Une enquête menée par les autorités britanniques a conclu que des incendies criminels visant des propriétés liées à Keir Starmer, le dirigeant du parti travailliste, provenaient de Russie. Cette information, rapportée par plusieurs sources, jette une lumière nouvelle sur les menaces pesant sur les personnalités politiques du pays dans un contexte de tensions géopolitiques accrues.

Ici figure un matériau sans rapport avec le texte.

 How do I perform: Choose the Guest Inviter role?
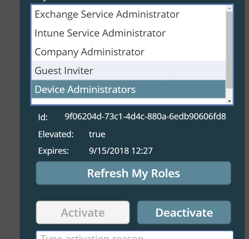(129, 70)
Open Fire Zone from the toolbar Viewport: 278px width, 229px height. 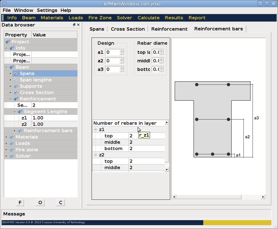(x=100, y=18)
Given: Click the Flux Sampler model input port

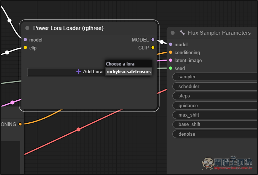Looking at the screenshot, I should coord(171,44).
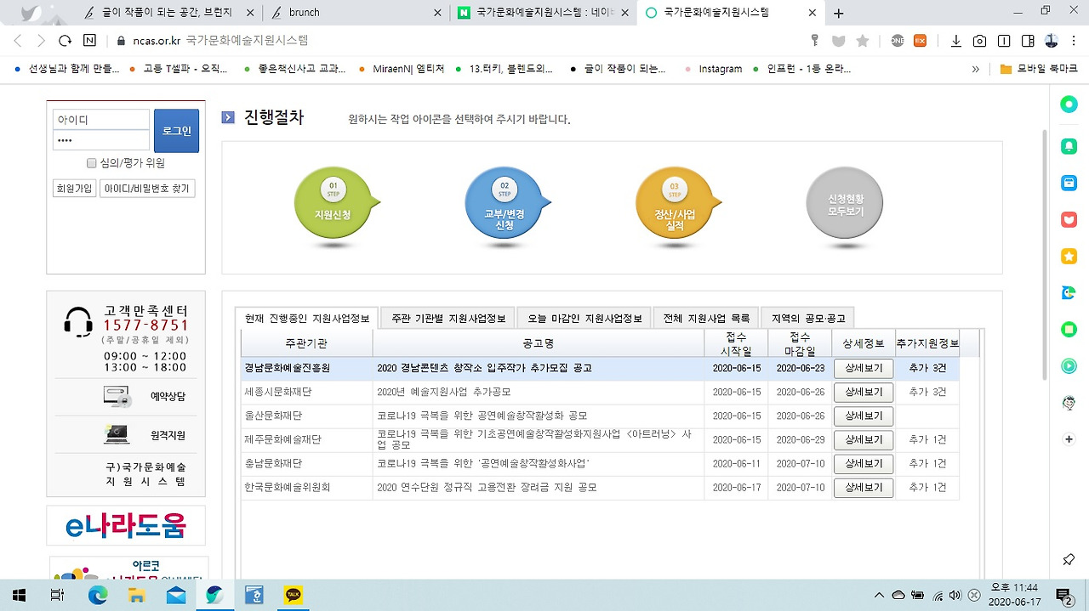
Task: Switch to the 오늘 마감인 지원사업정보 tab
Action: (x=586, y=317)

Les faits, qui se seraient déroulés ces derniers mois, impliquent des départs de feu volontaires allumés à proximité ou directement sur des bâtiments appartenant ou associés à M. Starmer. Les enquêteurs auraient retracé l'origine de ces actes jusqu'à des commanditaires basés en Russie, bien que les détails précis sur les modes opératoires et les éventuels intermédiaires n'aient pas été divulgués.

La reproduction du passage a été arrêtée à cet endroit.